Monitoring lipid anchor organization in cell membranes by PIE-FCCS.

This study examines the dynamic co-localization of lipid-anchored fluorescent proteins in living cells using pulsed-interleaved excitation fluorescence cross-correlation spectroscopy (PIE-FCCS) and fluorescence lifetime analysis. Specifically, we look at the pairwise co-localization of anchors from lymphocyte cell kinase (LCK: myristoyl, palmitoyl, palmitoyl), RhoA (geranylgeranyl), and K-Ras (farnesyl) proteins in different cell types. In Jurkat cells, a density-dependent increase in cross-correlation among RhoA anchors is observed, while LCK anchors exhibit a more moderate increase and broader distribution. No correlation was detected among K-Ras anchors or between any of the different anchor types studied.
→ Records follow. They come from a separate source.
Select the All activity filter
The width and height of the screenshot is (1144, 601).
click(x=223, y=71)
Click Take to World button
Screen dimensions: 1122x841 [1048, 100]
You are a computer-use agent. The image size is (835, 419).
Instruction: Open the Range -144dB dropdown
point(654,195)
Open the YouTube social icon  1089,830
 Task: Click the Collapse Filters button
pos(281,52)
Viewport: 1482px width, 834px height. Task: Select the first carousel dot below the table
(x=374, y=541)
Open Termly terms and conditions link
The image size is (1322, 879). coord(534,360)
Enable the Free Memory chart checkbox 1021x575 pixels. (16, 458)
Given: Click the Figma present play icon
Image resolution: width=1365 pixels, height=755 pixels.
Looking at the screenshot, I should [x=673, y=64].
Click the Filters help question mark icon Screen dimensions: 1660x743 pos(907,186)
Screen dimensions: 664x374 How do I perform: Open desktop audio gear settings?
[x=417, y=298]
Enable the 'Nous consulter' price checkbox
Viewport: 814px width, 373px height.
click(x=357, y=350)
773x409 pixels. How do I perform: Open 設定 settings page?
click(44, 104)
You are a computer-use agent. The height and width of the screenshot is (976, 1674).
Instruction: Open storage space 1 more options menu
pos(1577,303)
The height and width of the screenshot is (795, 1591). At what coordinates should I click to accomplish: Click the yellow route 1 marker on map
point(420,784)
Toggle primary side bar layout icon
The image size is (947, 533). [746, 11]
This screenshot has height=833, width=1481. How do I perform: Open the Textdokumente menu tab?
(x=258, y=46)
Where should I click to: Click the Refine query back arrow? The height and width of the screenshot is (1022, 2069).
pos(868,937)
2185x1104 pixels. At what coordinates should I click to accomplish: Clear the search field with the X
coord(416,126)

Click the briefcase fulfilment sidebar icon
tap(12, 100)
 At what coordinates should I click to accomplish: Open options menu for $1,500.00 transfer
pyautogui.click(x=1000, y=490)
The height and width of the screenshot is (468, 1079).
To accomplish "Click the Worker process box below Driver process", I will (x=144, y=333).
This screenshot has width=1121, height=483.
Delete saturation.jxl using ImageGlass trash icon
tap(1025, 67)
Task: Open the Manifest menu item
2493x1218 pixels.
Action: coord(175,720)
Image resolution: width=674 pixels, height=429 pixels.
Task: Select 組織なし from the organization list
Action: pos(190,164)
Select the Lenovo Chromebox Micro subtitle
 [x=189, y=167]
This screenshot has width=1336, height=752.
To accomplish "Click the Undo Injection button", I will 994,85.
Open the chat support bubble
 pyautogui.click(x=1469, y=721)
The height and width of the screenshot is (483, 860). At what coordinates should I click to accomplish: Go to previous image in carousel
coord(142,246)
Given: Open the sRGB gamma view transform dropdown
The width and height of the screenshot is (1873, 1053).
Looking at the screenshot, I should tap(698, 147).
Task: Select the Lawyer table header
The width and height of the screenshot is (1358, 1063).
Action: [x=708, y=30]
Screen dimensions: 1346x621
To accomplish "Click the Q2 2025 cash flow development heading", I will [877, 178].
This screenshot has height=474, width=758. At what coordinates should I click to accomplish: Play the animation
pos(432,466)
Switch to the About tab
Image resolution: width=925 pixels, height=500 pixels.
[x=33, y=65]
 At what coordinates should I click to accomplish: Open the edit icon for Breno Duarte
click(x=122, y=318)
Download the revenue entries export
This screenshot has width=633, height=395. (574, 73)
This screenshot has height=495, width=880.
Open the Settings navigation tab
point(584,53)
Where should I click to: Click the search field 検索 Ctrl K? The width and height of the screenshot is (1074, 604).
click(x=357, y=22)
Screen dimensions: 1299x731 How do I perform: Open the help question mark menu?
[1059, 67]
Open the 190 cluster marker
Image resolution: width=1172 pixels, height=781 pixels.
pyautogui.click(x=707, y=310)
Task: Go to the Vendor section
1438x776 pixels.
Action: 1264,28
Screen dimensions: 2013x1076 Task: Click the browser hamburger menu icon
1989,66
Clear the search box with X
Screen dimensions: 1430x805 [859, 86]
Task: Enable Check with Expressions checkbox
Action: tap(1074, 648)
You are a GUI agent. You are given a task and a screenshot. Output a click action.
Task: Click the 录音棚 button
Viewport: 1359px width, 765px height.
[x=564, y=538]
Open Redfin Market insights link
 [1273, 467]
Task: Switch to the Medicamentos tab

Fluorescence lifetime data reveal no significant Förster resonance energy transfer in any of the data. In COS 7 cells, minimal correlation was detected among LCK or RhoA anchors. Taken together, these observations suggest that some lipid anchors take part in anchor-specific co-clustering with other existing clusters of native proteins and lipids in the membrane. Importantly, these observations do not support a simple interpretation of lipid anchor-mediated organization driven by partitioning based on binary lipid phase separation.